## [Exercise description]
What you return should be the exact lines from the one with "Select the DDR3 memory type field" to the end of the records below, both included, and no pictures.

## [Working data]
++++++++++++++++++++

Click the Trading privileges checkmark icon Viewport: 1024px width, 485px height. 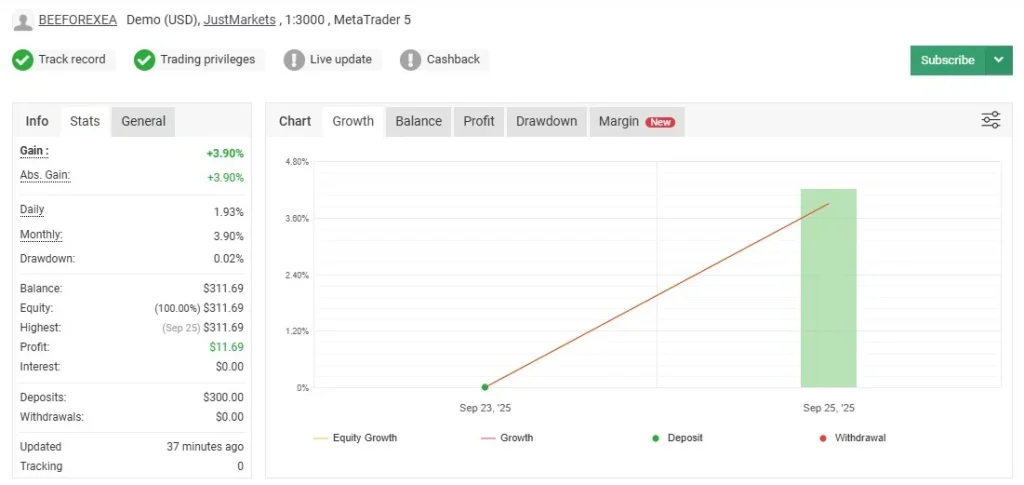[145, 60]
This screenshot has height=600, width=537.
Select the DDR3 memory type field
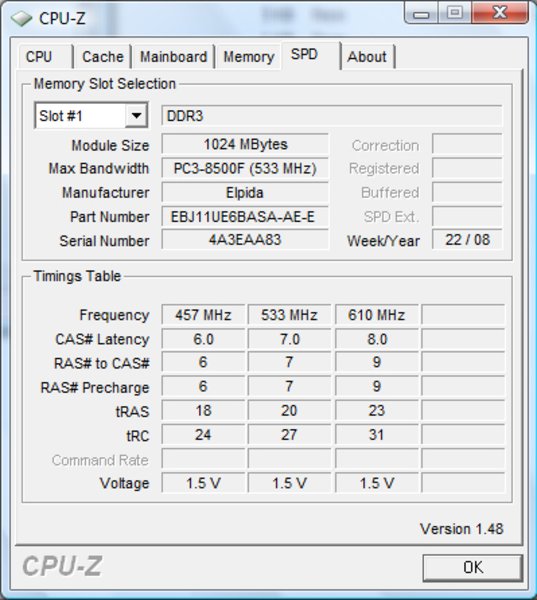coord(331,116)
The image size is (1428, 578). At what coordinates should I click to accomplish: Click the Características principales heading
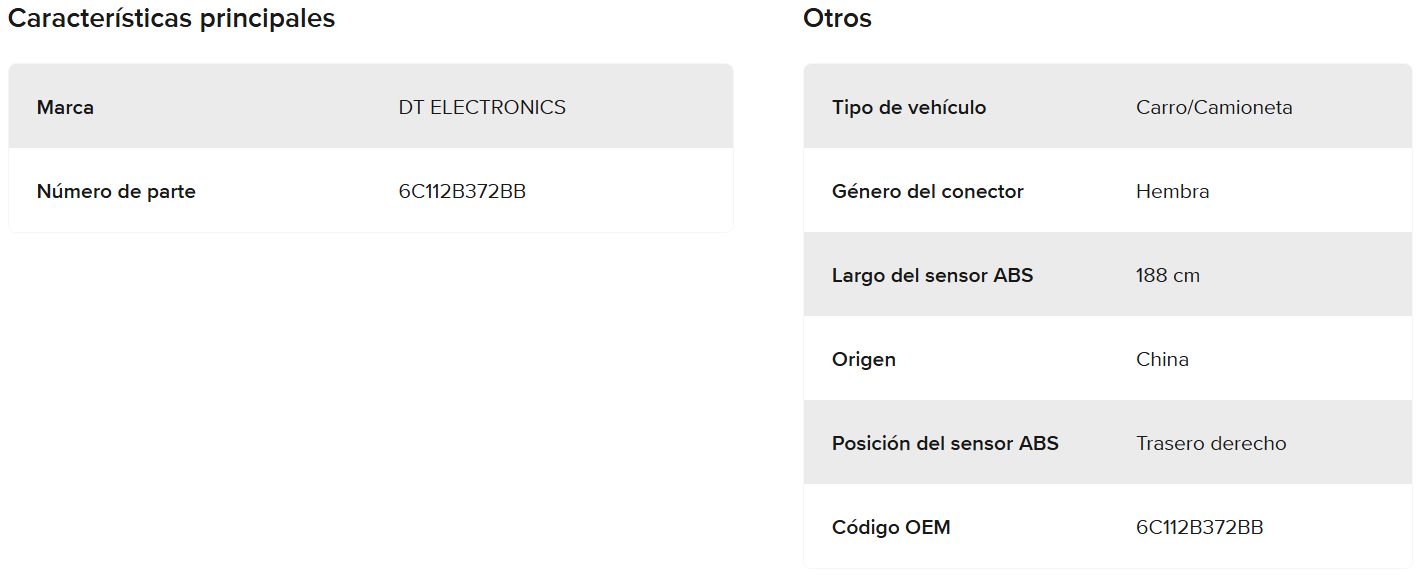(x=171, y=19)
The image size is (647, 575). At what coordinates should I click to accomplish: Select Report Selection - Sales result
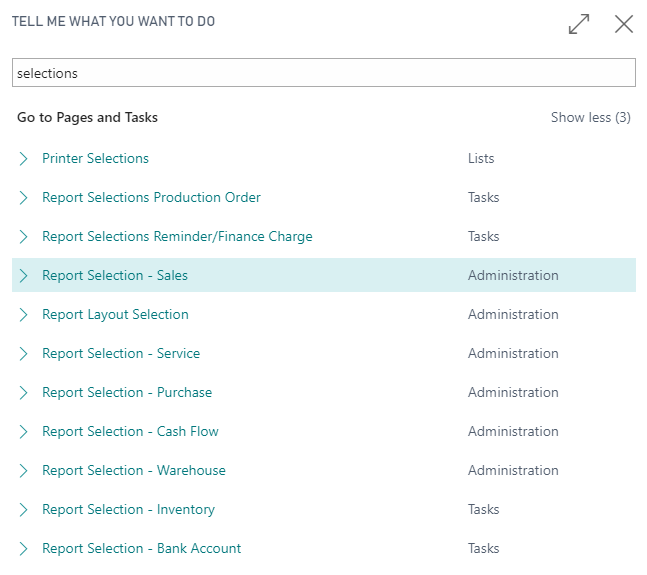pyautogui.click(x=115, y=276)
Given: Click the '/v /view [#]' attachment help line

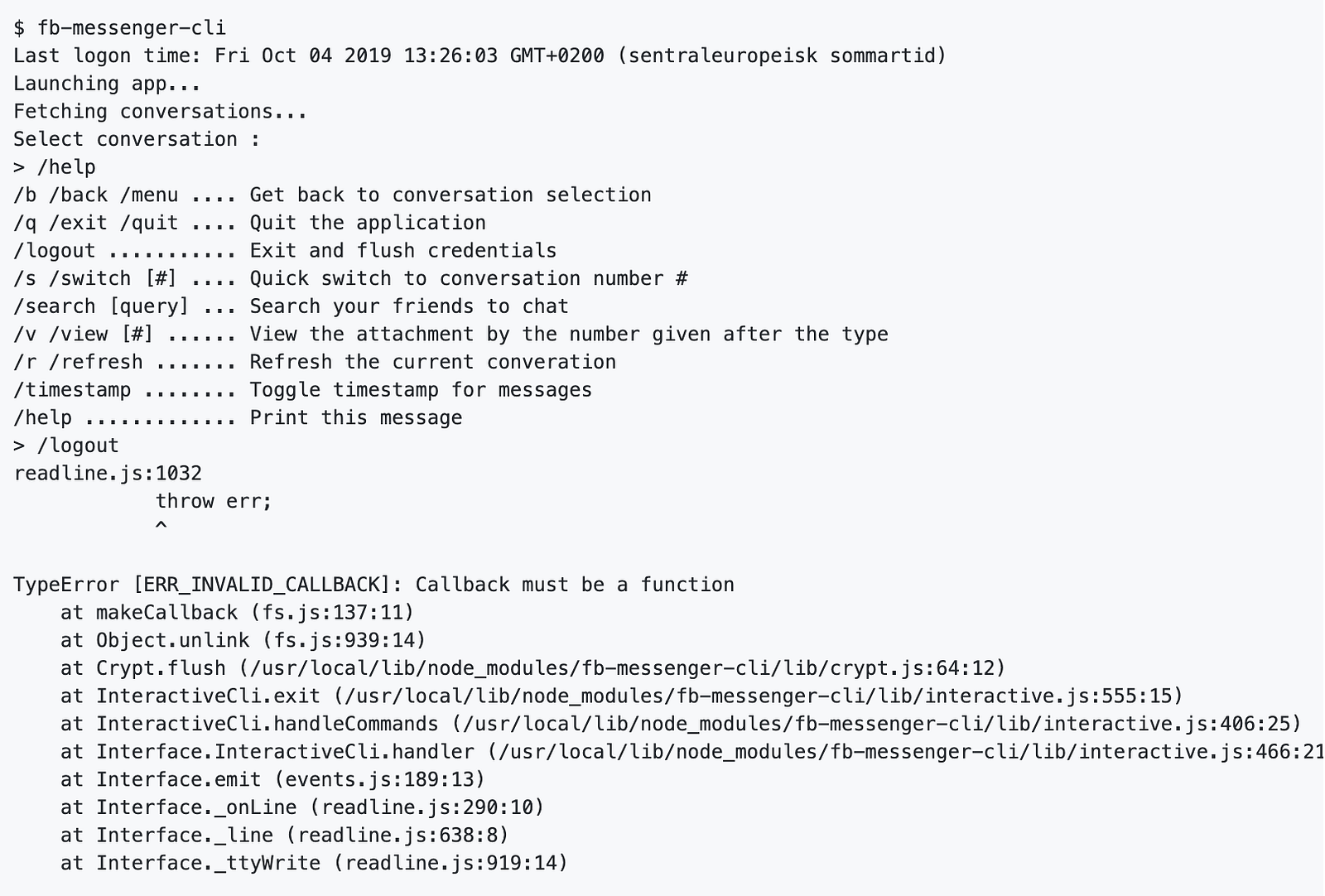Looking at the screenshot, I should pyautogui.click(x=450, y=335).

++++++++++++++++++++

## [Answer box]
Select the DDR3 memory type field
coord(331,116)
The image size is (1428, 578). At what coordinates should I click to accomplish: Click the Características principales heading
(x=171, y=19)
The image size is (647, 575). At what coordinates should I click to accomplish: Select Report Selection - Sales result
pyautogui.click(x=115, y=276)
Given: Click the '/v /view [#]' attachment help line

Looking at the screenshot, I should pyautogui.click(x=450, y=335).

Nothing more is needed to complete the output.